«
Illusion de pouvoir »
Notre confrère
Louis Michel Gratton, C. 65, est un spécialiste du financement
d’entreprise et a mené carrière dans le monde
des affaires. Très impliqué dans sa communauté,
il a aussi un intérêt très marqué pour
la politique, et a entre autres été maire de Saint-Lambert,
préfet de la MRC de Champlain de même que membre du
Groupe de travail sur Montréal et sa région.

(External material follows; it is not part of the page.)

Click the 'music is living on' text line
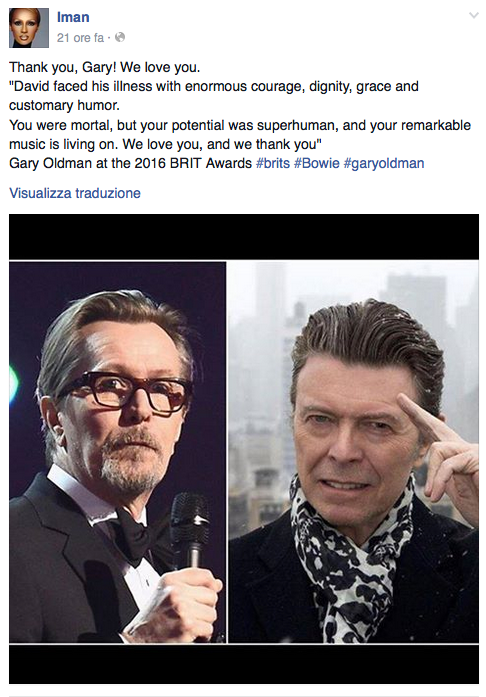 pyautogui.click(x=165, y=144)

Également passionné pour l’écriture,
Michel a publié en décembre 2017 Illusion
de pouvoir, le troisième roman de la
série Montréalie qui nous
transporte dans les coulisses du monde politique. Alors que son
premier roman, Le testament d'Eusèbe,
décrivait l’influence des groupes de pression sur le
monde politique, le second, Le candidat,
nous plonge au beau milieu d’une campagne électorale
à Montréal. Ce troisième roman,
Illusion de pouvoir, présente les péripéties
du personnage principal qui devient le maire de Montréal.
Pour notre intérêt et curiosité, Michel nous
souligne qu’une des scènes de Le testament
d’Eusèbe se déroule durant une
visite du Gesù, scène que nous reproduisons ici.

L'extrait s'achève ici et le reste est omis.